When I can’t think of another stall, when putting it off has actually become more painful than doing it, I reach up and pluck the butterfly from the air. I take it from the region of my head and I press it down against my desk (easel), and there, with my own hand, I kill it. It’s not that I want to kill it, but it’s the only way I can get something that is so three-dimensional onto the flat page (canvas). Just to make sure the job is done I stick it into place with a pin. Imagine running over a butterfly with an SUV. Everything that was beautiful about this living thing — all the color, the light and movement — is gone. What I’m left with is the dry husk of my friend, the broken body chipped, dismantled, and poorly reassembled. Dead. That’s my book (painting).
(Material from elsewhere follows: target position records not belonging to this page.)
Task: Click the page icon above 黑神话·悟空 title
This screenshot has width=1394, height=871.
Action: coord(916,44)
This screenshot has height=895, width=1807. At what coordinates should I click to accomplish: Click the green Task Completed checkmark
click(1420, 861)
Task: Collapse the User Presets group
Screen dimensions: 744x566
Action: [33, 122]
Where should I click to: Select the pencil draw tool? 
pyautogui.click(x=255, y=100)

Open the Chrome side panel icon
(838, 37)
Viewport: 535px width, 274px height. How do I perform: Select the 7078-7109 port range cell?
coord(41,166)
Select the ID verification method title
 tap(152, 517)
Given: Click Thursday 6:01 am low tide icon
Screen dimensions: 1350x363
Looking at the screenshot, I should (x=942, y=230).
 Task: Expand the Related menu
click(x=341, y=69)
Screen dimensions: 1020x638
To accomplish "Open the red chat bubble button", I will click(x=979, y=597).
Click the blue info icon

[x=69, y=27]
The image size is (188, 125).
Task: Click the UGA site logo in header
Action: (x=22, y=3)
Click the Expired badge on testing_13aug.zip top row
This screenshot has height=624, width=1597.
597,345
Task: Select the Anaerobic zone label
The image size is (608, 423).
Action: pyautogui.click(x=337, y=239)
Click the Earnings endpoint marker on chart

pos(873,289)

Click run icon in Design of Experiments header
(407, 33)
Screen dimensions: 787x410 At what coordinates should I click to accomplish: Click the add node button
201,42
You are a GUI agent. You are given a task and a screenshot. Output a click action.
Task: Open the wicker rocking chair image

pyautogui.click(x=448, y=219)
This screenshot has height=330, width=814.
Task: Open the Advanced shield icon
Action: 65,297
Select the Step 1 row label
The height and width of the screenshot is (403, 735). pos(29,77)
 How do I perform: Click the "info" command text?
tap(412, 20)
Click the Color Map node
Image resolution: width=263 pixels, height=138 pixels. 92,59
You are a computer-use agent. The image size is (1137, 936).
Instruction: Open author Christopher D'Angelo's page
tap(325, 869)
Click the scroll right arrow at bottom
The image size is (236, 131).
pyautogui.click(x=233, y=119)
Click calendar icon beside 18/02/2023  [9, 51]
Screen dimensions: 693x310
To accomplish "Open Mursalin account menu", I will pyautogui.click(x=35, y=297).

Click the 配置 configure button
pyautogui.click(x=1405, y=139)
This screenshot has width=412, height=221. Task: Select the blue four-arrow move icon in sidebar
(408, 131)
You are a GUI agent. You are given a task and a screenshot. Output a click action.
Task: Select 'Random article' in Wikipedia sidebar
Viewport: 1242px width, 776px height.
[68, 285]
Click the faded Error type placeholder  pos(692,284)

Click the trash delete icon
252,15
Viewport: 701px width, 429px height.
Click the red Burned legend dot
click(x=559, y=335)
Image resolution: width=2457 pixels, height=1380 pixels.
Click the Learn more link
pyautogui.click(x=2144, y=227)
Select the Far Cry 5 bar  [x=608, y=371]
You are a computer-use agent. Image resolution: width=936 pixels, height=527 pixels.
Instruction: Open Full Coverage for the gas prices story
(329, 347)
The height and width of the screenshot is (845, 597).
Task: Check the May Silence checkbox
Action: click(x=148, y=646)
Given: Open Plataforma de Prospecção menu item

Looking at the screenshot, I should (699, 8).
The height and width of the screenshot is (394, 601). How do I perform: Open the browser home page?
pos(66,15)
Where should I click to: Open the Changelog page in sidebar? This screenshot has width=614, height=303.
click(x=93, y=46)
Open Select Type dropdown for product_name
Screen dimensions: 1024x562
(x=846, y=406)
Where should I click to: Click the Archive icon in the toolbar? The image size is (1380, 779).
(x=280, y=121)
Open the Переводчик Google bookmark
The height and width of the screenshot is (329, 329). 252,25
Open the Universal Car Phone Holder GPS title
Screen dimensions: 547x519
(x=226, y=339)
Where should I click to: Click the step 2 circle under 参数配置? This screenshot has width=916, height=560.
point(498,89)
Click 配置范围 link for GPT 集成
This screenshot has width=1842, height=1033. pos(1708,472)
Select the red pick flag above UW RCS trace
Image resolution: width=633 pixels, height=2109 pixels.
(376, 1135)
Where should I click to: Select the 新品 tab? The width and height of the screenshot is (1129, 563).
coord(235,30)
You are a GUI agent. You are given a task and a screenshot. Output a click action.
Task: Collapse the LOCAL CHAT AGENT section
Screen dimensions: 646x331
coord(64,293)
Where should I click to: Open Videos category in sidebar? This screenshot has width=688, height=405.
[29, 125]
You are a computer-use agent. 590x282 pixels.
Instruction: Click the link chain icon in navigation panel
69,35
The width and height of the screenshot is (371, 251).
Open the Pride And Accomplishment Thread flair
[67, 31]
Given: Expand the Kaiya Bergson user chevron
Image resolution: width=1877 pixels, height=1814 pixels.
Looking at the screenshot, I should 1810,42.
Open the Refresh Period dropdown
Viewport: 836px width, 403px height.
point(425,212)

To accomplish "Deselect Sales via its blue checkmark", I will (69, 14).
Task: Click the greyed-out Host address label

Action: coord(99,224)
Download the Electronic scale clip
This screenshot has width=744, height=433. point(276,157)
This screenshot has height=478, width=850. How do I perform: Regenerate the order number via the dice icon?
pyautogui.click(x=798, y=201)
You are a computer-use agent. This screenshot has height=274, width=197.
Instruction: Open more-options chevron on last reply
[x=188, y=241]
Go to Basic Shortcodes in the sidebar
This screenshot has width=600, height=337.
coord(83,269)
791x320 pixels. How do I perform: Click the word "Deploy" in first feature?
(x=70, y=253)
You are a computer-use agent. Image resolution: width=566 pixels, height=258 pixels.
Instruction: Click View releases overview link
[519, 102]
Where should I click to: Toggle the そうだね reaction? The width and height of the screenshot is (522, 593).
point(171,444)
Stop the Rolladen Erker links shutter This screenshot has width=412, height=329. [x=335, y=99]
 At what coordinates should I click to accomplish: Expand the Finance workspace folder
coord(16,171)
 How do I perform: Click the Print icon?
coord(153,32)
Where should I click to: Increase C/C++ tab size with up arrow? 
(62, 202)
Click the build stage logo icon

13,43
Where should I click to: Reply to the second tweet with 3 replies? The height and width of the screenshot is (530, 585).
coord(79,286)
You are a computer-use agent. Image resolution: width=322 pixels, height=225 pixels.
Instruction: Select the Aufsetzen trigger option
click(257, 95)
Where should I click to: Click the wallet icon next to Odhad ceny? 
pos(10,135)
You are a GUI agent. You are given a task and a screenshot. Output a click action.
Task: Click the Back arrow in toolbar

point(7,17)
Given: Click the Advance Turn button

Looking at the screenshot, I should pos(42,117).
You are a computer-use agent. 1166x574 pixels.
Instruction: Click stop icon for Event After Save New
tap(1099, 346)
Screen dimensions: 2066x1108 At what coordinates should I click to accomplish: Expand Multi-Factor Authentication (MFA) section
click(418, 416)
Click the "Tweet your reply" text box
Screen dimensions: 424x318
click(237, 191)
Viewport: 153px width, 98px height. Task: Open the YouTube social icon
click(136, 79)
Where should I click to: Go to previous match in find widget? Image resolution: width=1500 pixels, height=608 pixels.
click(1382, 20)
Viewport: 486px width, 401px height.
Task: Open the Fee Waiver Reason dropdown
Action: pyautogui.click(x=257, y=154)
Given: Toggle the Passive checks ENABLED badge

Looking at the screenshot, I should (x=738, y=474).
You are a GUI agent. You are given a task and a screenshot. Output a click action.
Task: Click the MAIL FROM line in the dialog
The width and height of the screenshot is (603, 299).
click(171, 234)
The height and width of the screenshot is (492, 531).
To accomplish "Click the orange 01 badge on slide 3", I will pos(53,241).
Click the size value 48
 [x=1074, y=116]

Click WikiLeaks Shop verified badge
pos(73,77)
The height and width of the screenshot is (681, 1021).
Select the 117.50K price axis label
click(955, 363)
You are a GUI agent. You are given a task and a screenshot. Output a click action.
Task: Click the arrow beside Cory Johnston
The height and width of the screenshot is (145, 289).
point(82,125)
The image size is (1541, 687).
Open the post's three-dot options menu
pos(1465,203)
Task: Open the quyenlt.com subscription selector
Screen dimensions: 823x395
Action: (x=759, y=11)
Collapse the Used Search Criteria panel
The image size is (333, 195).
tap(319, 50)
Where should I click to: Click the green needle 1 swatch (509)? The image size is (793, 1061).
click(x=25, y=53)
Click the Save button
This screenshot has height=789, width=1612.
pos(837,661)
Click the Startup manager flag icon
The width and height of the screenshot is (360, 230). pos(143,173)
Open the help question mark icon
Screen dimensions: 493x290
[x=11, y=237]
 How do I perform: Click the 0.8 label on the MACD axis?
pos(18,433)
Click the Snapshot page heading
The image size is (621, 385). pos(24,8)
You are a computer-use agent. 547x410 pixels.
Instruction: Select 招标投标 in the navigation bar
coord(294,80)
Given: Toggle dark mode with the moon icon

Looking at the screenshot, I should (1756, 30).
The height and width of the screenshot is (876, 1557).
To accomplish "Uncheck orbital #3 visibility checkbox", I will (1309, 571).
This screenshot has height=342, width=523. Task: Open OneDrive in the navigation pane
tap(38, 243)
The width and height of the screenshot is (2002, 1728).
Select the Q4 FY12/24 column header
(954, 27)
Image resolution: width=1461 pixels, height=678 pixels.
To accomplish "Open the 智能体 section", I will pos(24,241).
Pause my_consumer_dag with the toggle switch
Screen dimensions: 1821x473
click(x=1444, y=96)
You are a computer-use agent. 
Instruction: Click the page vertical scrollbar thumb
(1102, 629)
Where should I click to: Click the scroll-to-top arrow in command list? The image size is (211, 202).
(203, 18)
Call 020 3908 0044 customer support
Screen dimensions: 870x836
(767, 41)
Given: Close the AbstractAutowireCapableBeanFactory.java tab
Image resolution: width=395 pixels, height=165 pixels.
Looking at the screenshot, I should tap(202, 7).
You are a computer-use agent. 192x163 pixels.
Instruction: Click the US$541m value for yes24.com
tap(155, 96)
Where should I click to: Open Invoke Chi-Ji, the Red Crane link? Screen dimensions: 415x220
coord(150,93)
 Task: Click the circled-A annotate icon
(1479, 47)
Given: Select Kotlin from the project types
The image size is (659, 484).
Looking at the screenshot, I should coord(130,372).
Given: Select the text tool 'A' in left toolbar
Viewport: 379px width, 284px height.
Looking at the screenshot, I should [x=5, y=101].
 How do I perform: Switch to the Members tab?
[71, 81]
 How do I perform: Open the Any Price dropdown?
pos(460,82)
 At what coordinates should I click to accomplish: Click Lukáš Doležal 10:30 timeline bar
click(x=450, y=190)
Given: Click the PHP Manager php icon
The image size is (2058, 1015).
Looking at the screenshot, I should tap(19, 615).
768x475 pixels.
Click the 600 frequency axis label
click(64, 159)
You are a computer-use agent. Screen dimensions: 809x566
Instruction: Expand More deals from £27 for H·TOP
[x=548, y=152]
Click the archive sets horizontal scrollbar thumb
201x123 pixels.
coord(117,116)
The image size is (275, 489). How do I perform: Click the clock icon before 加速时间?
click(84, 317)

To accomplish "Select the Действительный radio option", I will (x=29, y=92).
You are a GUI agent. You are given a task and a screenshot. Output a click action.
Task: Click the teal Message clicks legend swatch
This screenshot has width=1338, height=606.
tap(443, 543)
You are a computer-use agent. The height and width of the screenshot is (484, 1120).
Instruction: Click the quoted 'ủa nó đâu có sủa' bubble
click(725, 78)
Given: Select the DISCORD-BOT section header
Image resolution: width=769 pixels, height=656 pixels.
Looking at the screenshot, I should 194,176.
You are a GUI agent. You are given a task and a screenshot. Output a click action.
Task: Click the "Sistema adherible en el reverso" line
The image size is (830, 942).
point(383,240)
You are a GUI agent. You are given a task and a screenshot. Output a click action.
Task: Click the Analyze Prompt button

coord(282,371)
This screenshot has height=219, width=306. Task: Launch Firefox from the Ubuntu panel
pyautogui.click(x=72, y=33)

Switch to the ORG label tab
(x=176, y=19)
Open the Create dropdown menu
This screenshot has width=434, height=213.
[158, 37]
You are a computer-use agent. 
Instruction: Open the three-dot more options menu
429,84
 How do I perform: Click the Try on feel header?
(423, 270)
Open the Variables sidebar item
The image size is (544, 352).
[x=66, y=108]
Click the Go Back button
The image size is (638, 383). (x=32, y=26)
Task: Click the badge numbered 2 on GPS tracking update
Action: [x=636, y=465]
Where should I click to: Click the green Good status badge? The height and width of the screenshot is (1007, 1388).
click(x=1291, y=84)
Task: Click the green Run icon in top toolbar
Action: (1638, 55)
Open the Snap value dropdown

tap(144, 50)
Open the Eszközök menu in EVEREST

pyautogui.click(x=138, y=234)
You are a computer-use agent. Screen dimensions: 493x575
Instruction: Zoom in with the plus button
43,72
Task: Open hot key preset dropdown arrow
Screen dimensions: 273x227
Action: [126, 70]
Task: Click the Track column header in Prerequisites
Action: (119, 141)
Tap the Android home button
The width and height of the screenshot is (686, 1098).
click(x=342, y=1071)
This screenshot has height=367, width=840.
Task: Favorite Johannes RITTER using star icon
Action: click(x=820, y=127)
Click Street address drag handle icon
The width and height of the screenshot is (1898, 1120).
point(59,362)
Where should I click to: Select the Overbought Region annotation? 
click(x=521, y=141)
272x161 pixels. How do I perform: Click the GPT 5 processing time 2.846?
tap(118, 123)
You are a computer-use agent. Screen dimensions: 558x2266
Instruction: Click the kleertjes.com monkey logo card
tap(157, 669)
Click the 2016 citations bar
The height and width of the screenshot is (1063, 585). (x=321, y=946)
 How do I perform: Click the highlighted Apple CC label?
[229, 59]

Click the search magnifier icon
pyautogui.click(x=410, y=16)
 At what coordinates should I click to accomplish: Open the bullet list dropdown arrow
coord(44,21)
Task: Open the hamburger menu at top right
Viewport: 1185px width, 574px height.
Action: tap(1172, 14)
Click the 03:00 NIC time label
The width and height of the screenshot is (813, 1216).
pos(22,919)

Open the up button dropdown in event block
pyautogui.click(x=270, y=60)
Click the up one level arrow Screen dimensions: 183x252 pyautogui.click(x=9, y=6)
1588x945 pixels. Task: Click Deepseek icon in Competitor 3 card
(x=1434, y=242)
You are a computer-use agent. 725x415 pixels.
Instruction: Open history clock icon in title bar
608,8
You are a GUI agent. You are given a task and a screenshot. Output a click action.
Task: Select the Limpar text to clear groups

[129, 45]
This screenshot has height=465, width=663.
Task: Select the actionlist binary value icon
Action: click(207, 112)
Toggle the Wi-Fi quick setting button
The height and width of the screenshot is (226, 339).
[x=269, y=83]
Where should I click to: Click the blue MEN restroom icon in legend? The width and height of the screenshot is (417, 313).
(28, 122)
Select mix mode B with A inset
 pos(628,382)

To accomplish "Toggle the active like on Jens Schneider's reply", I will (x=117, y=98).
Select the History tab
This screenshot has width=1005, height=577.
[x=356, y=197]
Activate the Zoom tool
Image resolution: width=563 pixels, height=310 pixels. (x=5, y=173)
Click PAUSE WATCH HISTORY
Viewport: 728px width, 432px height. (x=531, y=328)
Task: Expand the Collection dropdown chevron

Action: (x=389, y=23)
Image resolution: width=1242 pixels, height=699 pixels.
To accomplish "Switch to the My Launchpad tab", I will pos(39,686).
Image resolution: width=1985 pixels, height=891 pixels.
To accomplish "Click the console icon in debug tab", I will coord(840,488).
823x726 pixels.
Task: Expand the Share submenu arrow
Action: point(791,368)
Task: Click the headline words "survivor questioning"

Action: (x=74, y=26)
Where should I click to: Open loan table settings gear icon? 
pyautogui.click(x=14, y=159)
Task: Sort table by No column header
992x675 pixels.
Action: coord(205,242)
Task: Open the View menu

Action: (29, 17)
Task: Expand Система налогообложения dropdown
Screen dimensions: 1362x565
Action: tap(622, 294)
Coincidentally, I had chosen the same metaphor last week when explaining to a friend that some images so inhabit my brain that I am compelled to snatch them out of the air in order to share them. I have come to understand that the glorious primary experience of that butterfly - the striking face, that moment in the woods, that glowing still life of apples on the counter — is simply ineffable. Its beauty is artless. The best an artist can do is to convey some small but true aspect of that loveliness. In this painting of poppies, the butterfly being grabbed out of the air was the deep vibrancy of the flowers set against the swirling grey-greens of the foliage.
Once a painting is finished, it is no longer mine; its ownership has transferred to anyone who completes the transaction by simply loving it too.